The exercise –
Count the lines in the listing below that contain the string "what", treating uppercase and lowercase letters as different. Reply with the number alone.

Given information –

--*--

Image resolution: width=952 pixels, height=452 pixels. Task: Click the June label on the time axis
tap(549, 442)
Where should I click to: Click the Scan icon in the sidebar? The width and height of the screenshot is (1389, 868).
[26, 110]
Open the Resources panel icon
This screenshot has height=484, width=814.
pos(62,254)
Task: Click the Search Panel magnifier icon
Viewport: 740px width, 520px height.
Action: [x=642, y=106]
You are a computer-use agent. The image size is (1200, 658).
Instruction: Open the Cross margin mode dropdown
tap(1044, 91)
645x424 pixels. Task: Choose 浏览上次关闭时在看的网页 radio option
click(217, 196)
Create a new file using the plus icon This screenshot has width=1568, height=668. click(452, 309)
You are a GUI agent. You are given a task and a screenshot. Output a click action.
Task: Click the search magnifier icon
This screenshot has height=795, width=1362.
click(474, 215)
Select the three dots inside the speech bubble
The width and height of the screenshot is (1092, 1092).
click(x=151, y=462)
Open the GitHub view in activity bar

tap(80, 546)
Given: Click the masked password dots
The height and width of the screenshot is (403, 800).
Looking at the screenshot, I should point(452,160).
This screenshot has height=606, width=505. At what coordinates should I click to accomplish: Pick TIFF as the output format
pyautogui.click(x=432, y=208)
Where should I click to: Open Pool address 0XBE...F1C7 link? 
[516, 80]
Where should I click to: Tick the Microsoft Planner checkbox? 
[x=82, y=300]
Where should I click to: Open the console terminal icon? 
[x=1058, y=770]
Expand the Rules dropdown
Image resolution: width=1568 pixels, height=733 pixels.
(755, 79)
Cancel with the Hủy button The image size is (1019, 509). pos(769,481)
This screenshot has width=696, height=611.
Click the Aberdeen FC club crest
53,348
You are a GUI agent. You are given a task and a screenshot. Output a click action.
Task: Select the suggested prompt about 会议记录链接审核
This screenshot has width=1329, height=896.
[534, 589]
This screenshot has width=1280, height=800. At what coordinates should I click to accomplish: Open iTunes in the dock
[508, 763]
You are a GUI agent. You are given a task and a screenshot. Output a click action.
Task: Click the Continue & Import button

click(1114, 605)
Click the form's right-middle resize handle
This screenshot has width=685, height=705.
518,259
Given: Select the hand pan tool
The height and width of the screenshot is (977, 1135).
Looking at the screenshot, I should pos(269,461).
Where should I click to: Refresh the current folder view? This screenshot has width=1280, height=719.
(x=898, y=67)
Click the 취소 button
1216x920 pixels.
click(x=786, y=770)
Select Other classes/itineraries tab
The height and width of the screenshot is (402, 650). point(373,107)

--*--

Task solution –
2